> **BRIEF**
Copy out all the entries word for word.

--------

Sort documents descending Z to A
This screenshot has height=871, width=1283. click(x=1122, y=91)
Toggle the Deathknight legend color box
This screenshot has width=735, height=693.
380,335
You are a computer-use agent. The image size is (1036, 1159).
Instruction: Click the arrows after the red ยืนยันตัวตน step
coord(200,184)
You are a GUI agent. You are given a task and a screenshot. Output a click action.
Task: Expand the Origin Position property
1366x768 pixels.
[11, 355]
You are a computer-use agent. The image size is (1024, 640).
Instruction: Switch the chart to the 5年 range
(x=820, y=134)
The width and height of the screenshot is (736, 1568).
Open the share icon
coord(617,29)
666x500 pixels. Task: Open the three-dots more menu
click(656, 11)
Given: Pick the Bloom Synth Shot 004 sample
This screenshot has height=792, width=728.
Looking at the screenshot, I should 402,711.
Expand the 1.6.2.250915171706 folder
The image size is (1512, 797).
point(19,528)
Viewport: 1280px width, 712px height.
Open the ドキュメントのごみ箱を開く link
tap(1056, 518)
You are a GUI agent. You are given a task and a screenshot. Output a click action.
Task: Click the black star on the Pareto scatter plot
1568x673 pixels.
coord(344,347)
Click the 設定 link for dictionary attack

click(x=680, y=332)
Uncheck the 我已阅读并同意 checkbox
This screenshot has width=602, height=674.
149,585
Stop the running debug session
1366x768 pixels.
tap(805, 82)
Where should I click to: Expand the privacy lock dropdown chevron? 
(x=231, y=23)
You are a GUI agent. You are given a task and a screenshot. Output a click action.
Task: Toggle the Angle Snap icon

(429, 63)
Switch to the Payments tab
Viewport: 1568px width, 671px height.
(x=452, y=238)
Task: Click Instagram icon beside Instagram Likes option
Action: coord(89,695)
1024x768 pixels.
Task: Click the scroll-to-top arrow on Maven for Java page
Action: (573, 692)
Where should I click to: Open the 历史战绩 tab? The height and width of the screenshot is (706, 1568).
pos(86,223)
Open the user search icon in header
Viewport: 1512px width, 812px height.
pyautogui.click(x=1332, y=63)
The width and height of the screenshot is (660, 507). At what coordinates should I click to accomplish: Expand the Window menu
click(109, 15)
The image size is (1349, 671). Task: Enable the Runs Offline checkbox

--------

> **THE ANSWER**
Sort documents descending Z to A
This screenshot has height=871, width=1283. click(x=1122, y=91)
Toggle the Deathknight legend color box
This screenshot has width=735, height=693.
380,335
You are a computer-use agent. The image size is (1036, 1159).
Instruction: Click the arrows after the red ยืนยันตัวตน step
coord(200,184)
You are a GUI agent. You are given a task and a screenshot. Output a click action.
Task: Expand the Origin Position property
1366x768 pixels.
[11, 355]
You are a computer-use agent. The image size is (1024, 640).
Instruction: Switch the chart to the 5年 range
(x=820, y=134)
The width and height of the screenshot is (736, 1568).
Open the share icon
coord(617,29)
666x500 pixels. Task: Open the three-dots more menu
click(656, 11)
Given: Pick the Bloom Synth Shot 004 sample
This screenshot has height=792, width=728.
Looking at the screenshot, I should 402,711.
Expand the 1.6.2.250915171706 folder
The image size is (1512, 797).
point(19,528)
Viewport: 1280px width, 712px height.
Open the ドキュメントのごみ箱を開く link
tap(1056, 518)
You are a GUI agent. You are given a task and a screenshot. Output a click action.
Task: Click the black star on the Pareto scatter plot
1568x673 pixels.
coord(344,347)
Click the 設定 link for dictionary attack

click(x=680, y=332)
Uncheck the 我已阅读并同意 checkbox
This screenshot has width=602, height=674.
149,585
Stop the running debug session
1366x768 pixels.
tap(805, 82)
Where should I click to: Expand the privacy lock dropdown chevron? 
(x=231, y=23)
You are a GUI agent. You are given a task and a screenshot. Output a click action.
Task: Toggle the Angle Snap icon

(429, 63)
Switch to the Payments tab
Viewport: 1568px width, 671px height.
(x=452, y=238)
Task: Click Instagram icon beside Instagram Likes option
Action: coord(89,695)
1024x768 pixels.
Task: Click the scroll-to-top arrow on Maven for Java page
Action: (573, 692)
Where should I click to: Open the 历史战绩 tab? The height and width of the screenshot is (706, 1568).
pos(86,223)
Open the user search icon in header
Viewport: 1512px width, 812px height.
pyautogui.click(x=1332, y=63)
The width and height of the screenshot is (660, 507). At what coordinates should I click to accomplish: Expand the Window menu
click(109, 15)
The image size is (1349, 671). Task: Enable the Runs Offline checkbox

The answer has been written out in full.